Consigne: Reprenez le texte sur le ruisseau des Planches à Vaise après sa dernière phrase et écrivez la suite.

Texte à lire:
———
Le Grand Lyon réfléchit au devenir de l’îlot « Maurin » (2,5 hectares), du nom d’une entreprise encore implantée à l’est de la voie de chemin de fer qui traverse Vaise. En cas de libération de cet îlot, la municipalité ferait le choix d’y implanter bureaux et logements. Ce scénario permet – si le maître d’ouvrage y consent – de ré-ouvrir le ruisseau des Planches sur 170 mètres, mais il ne crée aucune continuité, faute d’associer les parcelles situées de part et d’autre de la voie ferrée.

Associer écologie et développement urbain

Un atelier universitaire commandité par la communauté urbaine de Lyon a fait le choix d’étudier un périmètre plus large (7,5 hectares) afin d’intégrer davantage d’opportunités d’aménagement durable. Le projet de l’atelier conjugue trois principes d’aménagement. Premièrement, développer une programmation en adéquation avec l’histoire industrielle de Vaise. Le pôle automobile de Vaise, fait d’espaces de vente abrités dans des « boîtes à chaussures » localisées dans le périmètre d’étude, peut être inséré dans les nouveaux bâtiments. Ensuite, renaturer le ruisseau sur 630 mètres afin de relier, grâce à des circulations douces, l’îlot de l’Hôtel des Ventes (rue Marietton) au square Montel. Les travaux portent sur la démolition des murets anti-crues, le retalutage des berges et leur végétalisation, ainsi que la déminéralisation des terrains alentours. Enfin, réduire la vulnérabilité au risque d’inondation des futures constructions en les plaçant à l’écart du cours d’eau.
———
Entrées extraites:

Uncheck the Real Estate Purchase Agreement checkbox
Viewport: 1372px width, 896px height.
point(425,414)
———
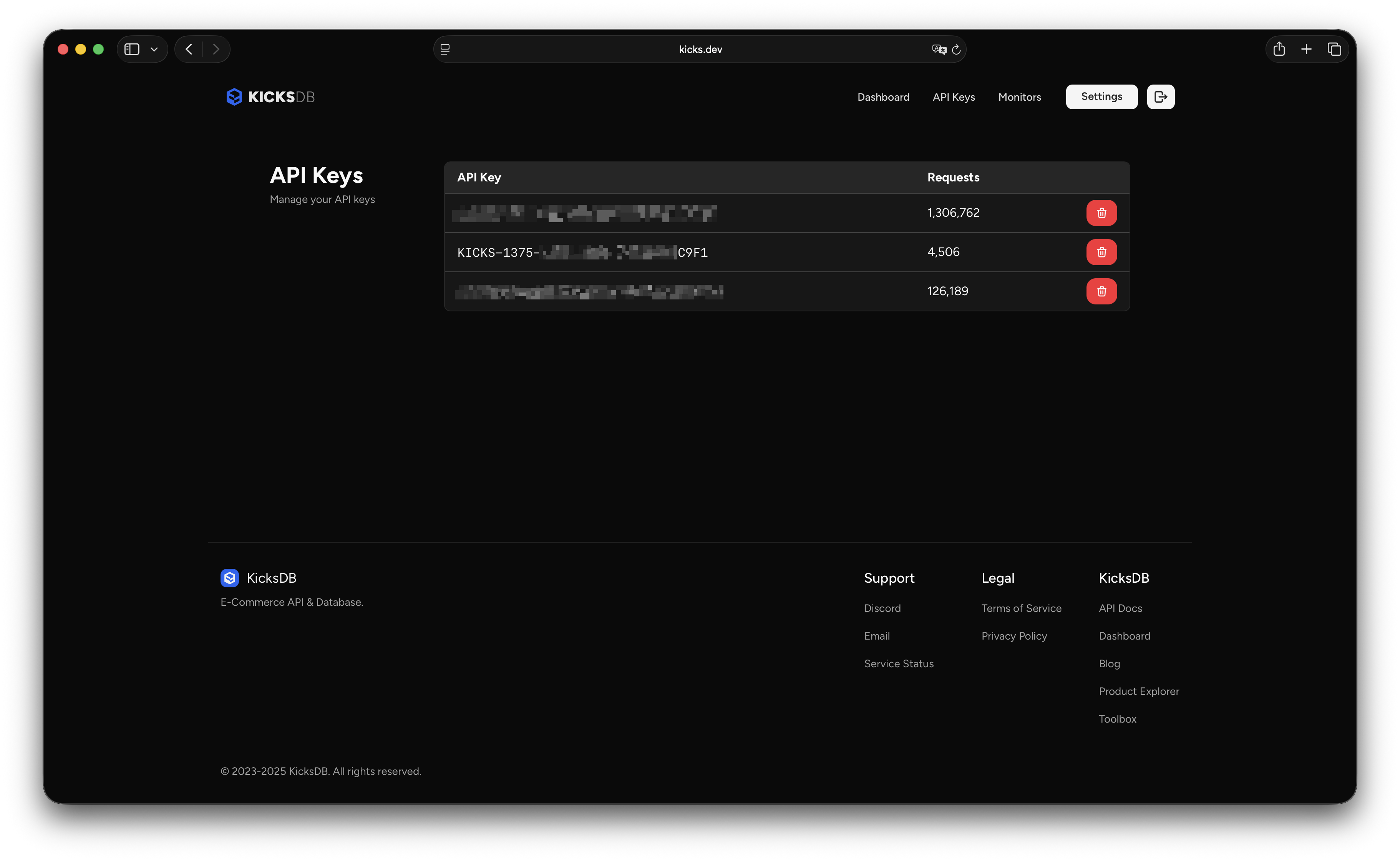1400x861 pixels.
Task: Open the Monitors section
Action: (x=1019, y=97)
———
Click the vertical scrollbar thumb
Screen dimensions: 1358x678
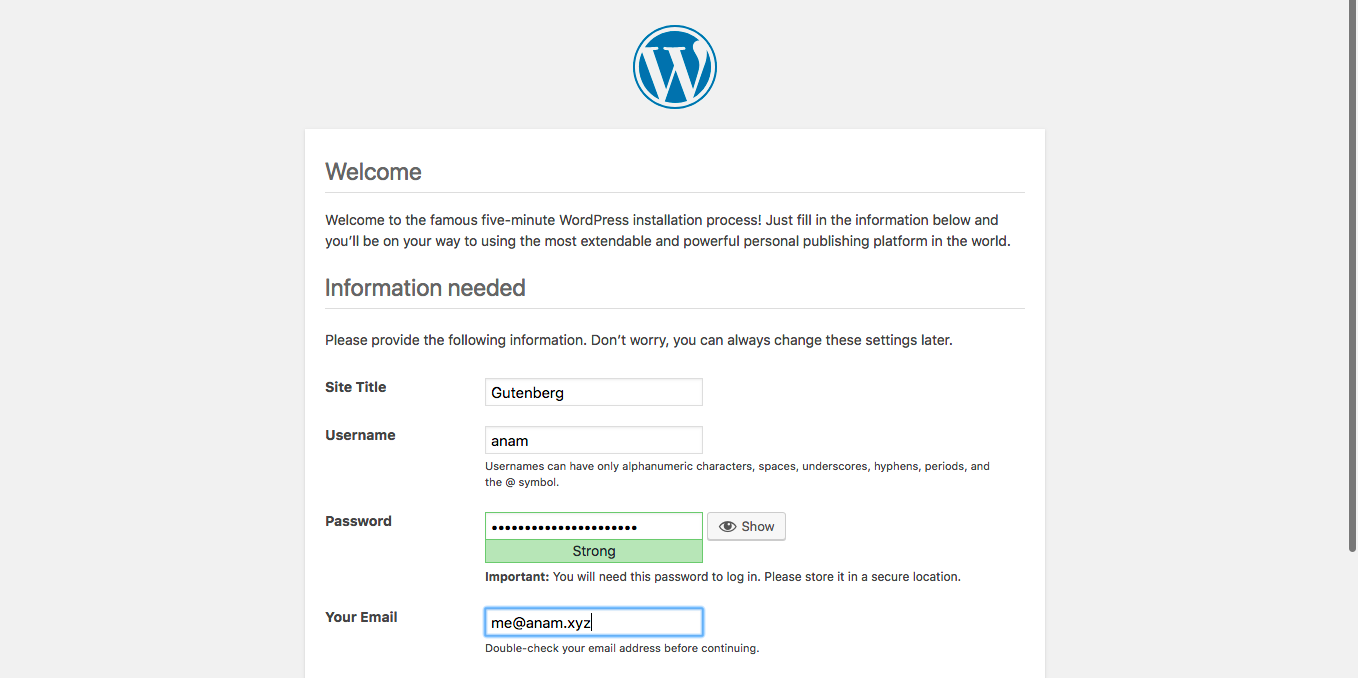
———
Réponse attendue:
Selon les résultats de l’atelier universitaire, une fois libérés de la plupart des constructions existantes (démolies), les terrains seraient remodelés en « paliers » suivant la logique d’aménagement imaginée aux Ardoines (à Ivry-sur-Seine (Val-de-Marne) ; Brun et Adisson 2011). Les abords du ruisseau seraient plantés (palier bas, inondations fréquentes), les ouvrages inondables seraient situés sur un palier intermédiaire (inondations rares) et les nouveaux bâtiments seraient implantés hors d’eau en périphérie du site. Ainsi localisés, les bâtiments accentueraient l’ambiance urbaine côté rue et isoleraient le parc des nuisances sonores.

Le programme comprend la construction de 40 000 m² de logements, 20 000 m² de bureaux, 5 000 m² de locaux d’activités, la création d’un parc arboré inondable de deux hectares ainsi que la renaturation du ruisseau. Le coût de l’opération oscille entre 80 et 120 millions d’euros selon les variantes.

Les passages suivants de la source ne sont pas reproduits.